Csaba: This $15M round is quite significant on a regional scale. We are curious to hear, where will it take you, how will Commsiginia look 24 months from now?
Szabi: Through our seed funding and Series A round we have built our automotive and smart city business units to a global scale. Commsignia has become the number one brand in V2X communications. Series A led us to build a global sales presence, for example in the US, German, and South-Korean and Japanese markets, and we invested into developing our organization structure and processes, especially quality management, to meet the high standards of automotive software development. As a result, we have established relationships with the biggest car brands and leading tier-1 suppliers of automotive electronics and started implementing our solution into automotive mass production programs, as well as built a network of channel partners and generated huge turnover for the smart city infrastructure business.

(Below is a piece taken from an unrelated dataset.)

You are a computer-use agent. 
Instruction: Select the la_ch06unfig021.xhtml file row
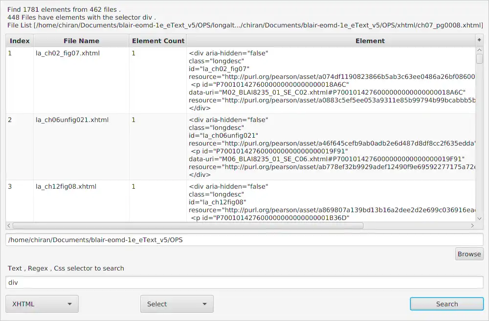click(72, 120)
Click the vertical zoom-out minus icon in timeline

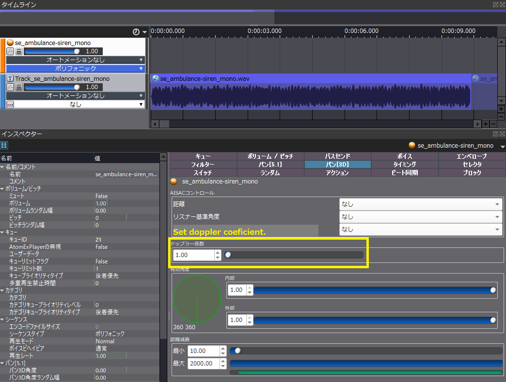(502, 117)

With the Series B round we will take this to the next level. Our goal is to keep our leading position by winning the most of the upcoming automotive mass production programs on this early market and expanding our network of system integrators and distributors globally to boost revenues for our Smart City business unit. We have also launched two new business units. One is dedicated to Micromobility, which implements V2X for e-bikes and e-scooters, and a SaaS business unit for Connected Services, which provides data collection, analytics and various traffic management functions for the customers of all three other business units. Last but not least, we continue to invest heavily in research and development, patents and the next generation of our products to ensure an even brighter future for the company.
The last few years of COVID, war, recession, inflation, and the rising cost of funding have reminded everyone that for a startup it is not enough to have "just a nice story and vision", but that there are the same requirements and pressures to be able to generate revenue at excellent margins, to stay relevant, and to be able to find funding or exit. Startups that do not have a clear path to generate revenue and profits have a very difficult time to raise capital. Investors are much more conscious about revenues and burn rates, and so should be the founders and CEOs. Our goal with the Series B is for the company to become cash positive over the next years while maintaining a pace of intense investment into creating unique IP, and into building the future of the ecosystem and creating implicit value for shareholders in the valuation of the company.